** Opening DATA RECORDS block **

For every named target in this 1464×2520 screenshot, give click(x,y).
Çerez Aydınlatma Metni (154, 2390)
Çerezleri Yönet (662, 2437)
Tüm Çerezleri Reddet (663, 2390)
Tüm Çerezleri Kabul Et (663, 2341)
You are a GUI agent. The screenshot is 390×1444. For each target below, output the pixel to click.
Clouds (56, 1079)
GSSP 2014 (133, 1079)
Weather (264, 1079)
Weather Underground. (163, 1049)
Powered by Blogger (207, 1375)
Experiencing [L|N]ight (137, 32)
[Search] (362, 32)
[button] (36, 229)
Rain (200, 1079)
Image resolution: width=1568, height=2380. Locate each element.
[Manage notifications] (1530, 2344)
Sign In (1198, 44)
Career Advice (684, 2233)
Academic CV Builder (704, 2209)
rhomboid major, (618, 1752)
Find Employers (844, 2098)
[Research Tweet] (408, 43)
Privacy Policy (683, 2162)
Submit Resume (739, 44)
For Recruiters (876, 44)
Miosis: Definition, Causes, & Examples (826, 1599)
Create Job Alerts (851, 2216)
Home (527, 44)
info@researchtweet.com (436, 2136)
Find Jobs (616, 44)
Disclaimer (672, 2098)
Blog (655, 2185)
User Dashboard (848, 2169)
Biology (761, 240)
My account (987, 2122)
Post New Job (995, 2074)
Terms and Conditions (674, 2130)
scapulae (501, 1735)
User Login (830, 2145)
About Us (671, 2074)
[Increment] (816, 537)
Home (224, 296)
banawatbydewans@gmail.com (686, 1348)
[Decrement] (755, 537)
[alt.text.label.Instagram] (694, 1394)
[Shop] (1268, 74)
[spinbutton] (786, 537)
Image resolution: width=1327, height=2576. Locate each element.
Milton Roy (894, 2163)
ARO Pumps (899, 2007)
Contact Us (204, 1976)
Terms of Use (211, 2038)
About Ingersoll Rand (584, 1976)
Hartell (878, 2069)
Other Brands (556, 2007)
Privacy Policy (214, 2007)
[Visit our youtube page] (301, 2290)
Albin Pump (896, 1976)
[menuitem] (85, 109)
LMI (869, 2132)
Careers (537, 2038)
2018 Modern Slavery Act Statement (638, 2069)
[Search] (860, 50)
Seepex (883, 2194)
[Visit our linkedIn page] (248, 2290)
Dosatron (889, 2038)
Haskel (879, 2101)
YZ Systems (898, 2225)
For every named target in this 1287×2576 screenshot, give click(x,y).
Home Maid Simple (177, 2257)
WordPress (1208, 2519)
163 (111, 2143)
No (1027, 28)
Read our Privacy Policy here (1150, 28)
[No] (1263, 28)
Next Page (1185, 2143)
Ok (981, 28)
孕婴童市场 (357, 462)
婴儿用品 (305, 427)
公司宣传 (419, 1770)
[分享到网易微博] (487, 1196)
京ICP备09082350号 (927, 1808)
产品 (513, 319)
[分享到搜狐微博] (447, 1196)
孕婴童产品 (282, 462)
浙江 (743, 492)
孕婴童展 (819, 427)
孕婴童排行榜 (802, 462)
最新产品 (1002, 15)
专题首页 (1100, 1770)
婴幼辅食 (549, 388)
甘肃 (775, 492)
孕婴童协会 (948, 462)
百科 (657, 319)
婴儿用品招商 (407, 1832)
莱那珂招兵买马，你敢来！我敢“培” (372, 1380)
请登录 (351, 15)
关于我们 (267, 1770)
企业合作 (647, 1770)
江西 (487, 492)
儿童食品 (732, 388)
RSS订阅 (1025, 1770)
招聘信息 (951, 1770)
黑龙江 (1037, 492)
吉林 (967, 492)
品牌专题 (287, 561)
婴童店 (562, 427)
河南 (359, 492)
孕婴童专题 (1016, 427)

** Closing DATA RECORDS block **

▸ **ASSIGNMENT**: Look for the line that contains "Miosis: Definition, Causes, &" in the entries above. Set it down, along with all later lines, exactly as written.

▸ **REPLY**:
Miosis: Definition, Causes, & Examples (826, 1599)
Create Job Alerts (851, 2216)
Home (527, 44)
info@researchtweet.com (436, 2136)
Find Jobs (616, 44)
Disclaimer (672, 2098)
Blog (655, 2185)
User Dashboard (848, 2169)
Biology (761, 240)
My account (987, 2122)
Post New Job (995, 2074)
Terms and Conditions (674, 2130)
scapulae (501, 1735)
User Login (830, 2145)
About Us (671, 2074)
[Increment] (816, 537)
Home (224, 296)
banawatbydewans@gmail.com (686, 1348)
[Decrement] (755, 537)
[alt.text.label.Instagram] (694, 1394)
[Shop] (1268, 74)
[spinbutton] (786, 537)
Image resolution: width=1327, height=2576. Locate each element.
Milton Roy (894, 2163)
ARO Pumps (899, 2007)
Contact Us (204, 1976)
Terms of Use (211, 2038)
About Ingersoll Rand (584, 1976)
Hartell (878, 2069)
Other Brands (556, 2007)
Privacy Policy (214, 2007)
[Visit our youtube page] (301, 2290)
Albin Pump (896, 1976)
[menuitem] (85, 109)
LMI (869, 2132)
Careers (537, 2038)
2018 Modern Slavery Act Statement (638, 2069)
[Search] (860, 50)
Seepex (883, 2194)
[Visit our linkedIn page] (248, 2290)
Dosatron (889, 2038)
Haskel (879, 2101)
YZ Systems (898, 2225)
For every named target in this 1287×2576 screenshot, give click(x,y).
Home Maid Simple (177, 2257)
WordPress (1208, 2519)
163 (111, 2143)
No (1027, 28)
Read our Privacy Policy here (1150, 28)
[No] (1263, 28)
Next Page (1185, 2143)
Ok (981, 28)
孕婴童市场 (357, 462)
婴儿用品 (305, 427)
公司宣传 (419, 1770)
[分享到网易微博] (487, 1196)
京ICP备09082350号 (927, 1808)
产品 (513, 319)
[分享到搜狐微博] (447, 1196)
孕婴童产品 (282, 462)
浙江 (743, 492)
孕婴童展 (819, 427)
孕婴童排行榜 (802, 462)
最新产品 (1002, 15)
专题首页 (1100, 1770)
婴幼辅食 (549, 388)
甘肃 (775, 492)
孕婴童协会 (948, 462)
百科 (657, 319)
婴儿用品招商 (407, 1832)
莱那珂招兵买马，你敢来！我敢“培” (372, 1380)
请登录 (351, 15)
关于我们 (267, 1770)
企业合作 (647, 1770)
江西 (487, 492)
儿童食品 (732, 388)
RSS订阅 (1025, 1770)
招聘信息 (951, 1770)
黑龙江 (1037, 492)
吉林 (967, 492)
品牌专题 (287, 561)
婴童店 (562, 427)
河南 (359, 492)
孕婴童专题 (1016, 427)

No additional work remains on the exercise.